As vigas do arranjo lulistas ficaram abaladas; o apoio político não é constituído por uma relação de poder pessoal, mas por uma relação intermediadas por coisas e que se realizam por meio delas.. Assim que a mercadoria desvaloriza e os números caem, o apoio político de um setor para um governo começa a fraquejar -- porque a relação de um empresário com o governo não é pautado pelo poder do "político", mas pelo objetivo de fazer sua mercadoria multiplica e se transformar em dinheiro.

Em suma, o arranjo político do lulismo não serve mais para o capitalismo. As suas possibilidades se esgotaram na medida em que as suas políticas de sustentação da demanda esbarraram nos limites de uma economia periférica.

Voltando ao caráter festivo das manifestações:

O lulismo é um zumbi inofensivo, capenga, que será inevitavelmente enterrado. O que resta para os seus opositores é a contemplação desse carcomido "inimigo", num clima de tranquilidade inconsciente. Não é preciso fazer barricadas, lançar coquetel-molotov's, pichar muros, confrontar a polícia etc; a força supra-humana do capital já se encarregou de liquida-lo -- manifestando-se nas altas tresloucadas das bolsas de valores quando as informações parecem confirmar uma provável dissolução do governo petista.
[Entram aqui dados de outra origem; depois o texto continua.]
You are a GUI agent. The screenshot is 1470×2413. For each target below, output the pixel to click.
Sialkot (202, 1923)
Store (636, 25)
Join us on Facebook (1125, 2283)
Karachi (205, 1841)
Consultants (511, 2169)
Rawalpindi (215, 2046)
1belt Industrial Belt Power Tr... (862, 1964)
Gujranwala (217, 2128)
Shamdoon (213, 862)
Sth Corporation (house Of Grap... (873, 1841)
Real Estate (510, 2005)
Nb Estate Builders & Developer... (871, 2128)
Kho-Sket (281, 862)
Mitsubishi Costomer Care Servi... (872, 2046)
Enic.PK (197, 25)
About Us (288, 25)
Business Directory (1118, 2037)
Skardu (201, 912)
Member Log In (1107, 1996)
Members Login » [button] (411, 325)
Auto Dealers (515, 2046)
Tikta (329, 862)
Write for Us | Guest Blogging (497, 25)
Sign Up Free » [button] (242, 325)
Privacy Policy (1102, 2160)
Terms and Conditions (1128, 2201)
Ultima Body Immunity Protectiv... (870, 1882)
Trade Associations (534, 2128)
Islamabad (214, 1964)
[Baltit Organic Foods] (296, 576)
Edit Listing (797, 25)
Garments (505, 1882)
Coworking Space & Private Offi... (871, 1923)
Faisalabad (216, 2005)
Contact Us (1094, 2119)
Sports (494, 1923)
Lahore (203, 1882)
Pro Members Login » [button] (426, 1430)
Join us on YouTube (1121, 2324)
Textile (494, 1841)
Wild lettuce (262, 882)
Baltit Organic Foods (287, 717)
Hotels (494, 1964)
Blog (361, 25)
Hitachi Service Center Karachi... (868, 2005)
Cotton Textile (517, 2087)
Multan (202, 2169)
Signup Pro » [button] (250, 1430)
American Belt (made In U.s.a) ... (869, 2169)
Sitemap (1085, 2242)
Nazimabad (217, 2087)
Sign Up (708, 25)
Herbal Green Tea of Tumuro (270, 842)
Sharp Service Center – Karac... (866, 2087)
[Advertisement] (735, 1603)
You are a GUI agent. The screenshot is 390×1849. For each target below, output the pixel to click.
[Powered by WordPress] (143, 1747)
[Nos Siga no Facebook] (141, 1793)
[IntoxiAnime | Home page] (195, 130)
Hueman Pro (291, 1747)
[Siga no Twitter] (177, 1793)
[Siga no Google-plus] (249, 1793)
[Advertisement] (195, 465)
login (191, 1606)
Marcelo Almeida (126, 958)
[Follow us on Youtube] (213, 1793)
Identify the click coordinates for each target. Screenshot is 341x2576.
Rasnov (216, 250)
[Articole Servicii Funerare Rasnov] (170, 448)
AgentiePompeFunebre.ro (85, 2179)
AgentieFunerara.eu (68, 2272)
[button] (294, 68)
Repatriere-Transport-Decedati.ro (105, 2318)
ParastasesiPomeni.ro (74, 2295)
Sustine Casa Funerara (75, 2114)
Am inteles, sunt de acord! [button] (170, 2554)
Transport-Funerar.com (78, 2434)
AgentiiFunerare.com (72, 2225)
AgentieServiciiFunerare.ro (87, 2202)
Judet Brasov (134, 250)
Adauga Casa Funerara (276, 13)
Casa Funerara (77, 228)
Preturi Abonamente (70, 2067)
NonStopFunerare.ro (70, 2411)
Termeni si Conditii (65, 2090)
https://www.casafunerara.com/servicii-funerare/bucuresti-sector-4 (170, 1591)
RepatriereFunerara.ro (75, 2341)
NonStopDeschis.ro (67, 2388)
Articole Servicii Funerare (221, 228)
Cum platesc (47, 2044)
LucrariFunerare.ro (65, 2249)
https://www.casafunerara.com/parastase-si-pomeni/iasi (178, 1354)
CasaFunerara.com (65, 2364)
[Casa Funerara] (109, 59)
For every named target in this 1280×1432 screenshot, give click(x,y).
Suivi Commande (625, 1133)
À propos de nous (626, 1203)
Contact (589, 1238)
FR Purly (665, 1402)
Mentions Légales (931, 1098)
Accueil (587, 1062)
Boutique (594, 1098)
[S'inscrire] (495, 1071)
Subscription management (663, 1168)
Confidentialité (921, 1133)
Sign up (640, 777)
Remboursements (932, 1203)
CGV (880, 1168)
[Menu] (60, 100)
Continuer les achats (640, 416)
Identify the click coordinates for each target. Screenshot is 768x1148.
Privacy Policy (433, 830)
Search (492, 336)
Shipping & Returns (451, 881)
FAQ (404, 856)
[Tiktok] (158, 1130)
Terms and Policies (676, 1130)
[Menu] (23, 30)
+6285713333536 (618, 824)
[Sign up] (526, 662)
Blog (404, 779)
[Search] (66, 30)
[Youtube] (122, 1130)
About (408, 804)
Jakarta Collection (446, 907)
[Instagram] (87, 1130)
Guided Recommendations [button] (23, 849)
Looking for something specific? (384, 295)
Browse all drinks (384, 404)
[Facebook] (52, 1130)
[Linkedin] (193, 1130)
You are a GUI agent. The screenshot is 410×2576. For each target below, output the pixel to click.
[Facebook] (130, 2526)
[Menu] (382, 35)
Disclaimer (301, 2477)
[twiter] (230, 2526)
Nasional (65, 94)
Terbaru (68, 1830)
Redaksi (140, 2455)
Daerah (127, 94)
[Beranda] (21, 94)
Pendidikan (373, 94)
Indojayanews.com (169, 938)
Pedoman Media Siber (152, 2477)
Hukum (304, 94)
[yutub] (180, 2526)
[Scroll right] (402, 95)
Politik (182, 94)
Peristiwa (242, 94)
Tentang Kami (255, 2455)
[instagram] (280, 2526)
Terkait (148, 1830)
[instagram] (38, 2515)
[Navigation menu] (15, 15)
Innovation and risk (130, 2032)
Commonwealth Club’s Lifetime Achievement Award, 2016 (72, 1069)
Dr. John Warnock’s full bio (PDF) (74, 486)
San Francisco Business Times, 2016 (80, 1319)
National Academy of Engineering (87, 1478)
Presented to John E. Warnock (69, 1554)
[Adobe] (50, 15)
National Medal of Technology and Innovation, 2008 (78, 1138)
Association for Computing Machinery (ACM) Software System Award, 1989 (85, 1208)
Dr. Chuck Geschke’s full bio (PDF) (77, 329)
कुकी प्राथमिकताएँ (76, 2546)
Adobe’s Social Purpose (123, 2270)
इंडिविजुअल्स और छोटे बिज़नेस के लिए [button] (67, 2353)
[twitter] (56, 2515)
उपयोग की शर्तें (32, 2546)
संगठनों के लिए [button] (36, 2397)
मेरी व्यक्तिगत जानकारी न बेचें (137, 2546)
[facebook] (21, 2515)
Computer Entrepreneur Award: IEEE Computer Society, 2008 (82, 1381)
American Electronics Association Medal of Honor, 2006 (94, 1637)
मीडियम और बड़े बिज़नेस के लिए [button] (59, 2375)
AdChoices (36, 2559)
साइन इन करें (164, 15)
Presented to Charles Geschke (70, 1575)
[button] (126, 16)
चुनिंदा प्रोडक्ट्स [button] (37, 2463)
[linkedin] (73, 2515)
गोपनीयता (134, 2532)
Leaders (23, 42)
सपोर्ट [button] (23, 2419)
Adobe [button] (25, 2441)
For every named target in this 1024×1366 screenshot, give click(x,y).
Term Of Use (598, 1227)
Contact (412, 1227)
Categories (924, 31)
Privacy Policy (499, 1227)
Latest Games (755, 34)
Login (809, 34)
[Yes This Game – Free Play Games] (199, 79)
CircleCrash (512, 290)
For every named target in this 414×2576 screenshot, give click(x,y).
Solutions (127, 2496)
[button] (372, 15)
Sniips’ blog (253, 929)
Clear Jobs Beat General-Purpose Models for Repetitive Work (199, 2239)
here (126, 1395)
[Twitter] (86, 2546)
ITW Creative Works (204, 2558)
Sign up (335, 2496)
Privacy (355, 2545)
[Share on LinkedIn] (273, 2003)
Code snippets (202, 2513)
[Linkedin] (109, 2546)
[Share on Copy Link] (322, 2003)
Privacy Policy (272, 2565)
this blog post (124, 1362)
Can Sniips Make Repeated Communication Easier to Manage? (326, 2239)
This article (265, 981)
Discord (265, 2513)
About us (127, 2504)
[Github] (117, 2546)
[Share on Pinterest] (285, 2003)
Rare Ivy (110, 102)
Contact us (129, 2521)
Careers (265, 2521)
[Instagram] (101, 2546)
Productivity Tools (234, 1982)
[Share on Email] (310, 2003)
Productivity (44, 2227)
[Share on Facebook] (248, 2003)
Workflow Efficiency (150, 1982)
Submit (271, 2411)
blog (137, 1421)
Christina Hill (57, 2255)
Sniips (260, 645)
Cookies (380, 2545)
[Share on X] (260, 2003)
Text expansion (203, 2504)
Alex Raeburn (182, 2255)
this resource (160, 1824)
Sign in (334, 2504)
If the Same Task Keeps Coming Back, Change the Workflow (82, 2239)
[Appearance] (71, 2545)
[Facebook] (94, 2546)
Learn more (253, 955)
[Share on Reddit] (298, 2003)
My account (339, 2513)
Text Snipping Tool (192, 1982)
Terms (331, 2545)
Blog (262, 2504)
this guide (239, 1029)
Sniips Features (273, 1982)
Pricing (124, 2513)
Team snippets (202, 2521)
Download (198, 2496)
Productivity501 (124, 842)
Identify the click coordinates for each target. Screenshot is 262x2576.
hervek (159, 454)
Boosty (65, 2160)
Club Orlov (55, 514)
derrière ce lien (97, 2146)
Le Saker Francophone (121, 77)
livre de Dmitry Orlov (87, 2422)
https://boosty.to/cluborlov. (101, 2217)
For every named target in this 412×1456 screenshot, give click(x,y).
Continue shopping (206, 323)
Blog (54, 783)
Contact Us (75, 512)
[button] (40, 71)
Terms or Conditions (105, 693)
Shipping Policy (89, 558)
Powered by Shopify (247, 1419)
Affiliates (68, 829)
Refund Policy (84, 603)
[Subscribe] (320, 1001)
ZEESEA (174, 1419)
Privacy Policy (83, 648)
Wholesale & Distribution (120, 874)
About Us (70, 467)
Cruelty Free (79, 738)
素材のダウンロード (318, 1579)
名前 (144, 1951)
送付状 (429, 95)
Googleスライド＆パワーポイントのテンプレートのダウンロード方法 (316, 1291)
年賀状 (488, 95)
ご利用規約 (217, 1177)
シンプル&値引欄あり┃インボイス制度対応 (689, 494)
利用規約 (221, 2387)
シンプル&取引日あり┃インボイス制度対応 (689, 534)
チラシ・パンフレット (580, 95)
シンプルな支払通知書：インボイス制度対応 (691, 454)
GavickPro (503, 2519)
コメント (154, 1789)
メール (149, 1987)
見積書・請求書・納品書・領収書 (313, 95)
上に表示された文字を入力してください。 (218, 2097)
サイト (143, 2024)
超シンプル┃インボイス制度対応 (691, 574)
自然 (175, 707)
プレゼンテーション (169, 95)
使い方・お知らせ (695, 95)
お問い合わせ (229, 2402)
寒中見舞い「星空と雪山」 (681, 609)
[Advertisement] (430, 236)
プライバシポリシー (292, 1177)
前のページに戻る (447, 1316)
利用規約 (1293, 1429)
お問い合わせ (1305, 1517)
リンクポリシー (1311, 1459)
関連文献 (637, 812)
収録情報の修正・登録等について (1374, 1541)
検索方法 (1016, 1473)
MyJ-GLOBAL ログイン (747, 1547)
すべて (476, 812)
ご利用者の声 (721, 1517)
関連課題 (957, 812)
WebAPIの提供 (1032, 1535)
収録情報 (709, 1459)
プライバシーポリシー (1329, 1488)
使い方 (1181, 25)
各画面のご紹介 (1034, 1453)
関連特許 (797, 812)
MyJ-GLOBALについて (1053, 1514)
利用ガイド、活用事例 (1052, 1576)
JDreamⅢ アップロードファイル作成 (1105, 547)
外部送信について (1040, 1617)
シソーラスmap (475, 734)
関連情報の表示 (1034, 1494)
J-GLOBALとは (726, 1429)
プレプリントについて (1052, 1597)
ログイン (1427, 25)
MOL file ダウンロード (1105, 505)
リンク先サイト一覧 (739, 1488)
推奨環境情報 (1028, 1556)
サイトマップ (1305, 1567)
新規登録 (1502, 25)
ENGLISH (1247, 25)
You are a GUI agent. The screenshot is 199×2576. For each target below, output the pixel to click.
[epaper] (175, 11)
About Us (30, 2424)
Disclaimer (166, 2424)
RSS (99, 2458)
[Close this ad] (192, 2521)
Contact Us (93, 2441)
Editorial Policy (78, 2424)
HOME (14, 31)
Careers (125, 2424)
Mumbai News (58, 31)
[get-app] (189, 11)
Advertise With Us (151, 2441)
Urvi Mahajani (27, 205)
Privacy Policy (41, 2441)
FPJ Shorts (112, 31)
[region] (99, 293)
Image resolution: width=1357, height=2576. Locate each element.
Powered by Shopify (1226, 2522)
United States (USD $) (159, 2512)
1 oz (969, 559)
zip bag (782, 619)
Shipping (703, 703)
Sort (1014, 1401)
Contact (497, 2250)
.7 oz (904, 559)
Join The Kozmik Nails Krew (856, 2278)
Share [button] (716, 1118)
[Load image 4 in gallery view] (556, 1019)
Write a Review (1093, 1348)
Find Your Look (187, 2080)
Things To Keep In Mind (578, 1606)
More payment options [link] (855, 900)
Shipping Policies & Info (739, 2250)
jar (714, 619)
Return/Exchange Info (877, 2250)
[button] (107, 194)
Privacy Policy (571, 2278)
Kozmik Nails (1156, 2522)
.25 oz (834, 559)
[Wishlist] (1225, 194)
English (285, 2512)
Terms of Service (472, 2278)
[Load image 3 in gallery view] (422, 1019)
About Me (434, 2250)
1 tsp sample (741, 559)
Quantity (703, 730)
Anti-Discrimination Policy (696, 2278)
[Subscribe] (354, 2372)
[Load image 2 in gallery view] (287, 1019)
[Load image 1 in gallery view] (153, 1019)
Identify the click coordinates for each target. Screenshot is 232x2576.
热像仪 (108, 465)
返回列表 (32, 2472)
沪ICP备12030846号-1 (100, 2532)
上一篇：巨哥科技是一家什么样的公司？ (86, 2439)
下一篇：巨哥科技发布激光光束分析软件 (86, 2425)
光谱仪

Mas para a rapazeada que saiu às ruas, trata-se de uma vitória de pirro. O panorama para os próximos anos é aterrador; o ajuste fiscal será reforçado, reformas na previdência serão levadas a cabo, flexibilização dos direitos trabalhistas implementadas etc -- o PL da terceirização tá na espreita, não se esqueçam. Muitas empresas nos últimos anos cresceram na esteira do boom chinês associado às políticas expansionistas dos bancos estatais, e com a inviabilidade de ambos, estas mesmas unidades tenderão a ser liquidadas, gerando desemprego em massa.

Para sairmos do brejo teremos que ser puxados pela corrente externa -- mas como? o comércio externo em 2015 permanecera estagnado, e a expectativa para 2016 é de uma atividade ainda mais vagarosa, chegando perto dos patamares de 2009 em que o mercado global quase entrou em paralisia.

Muitos que odeiam o governo do PT devem passar nos próximos anos por dificuldades que podem leva-los ao mesmo fim do objeto de seu ódio: ao definhamento.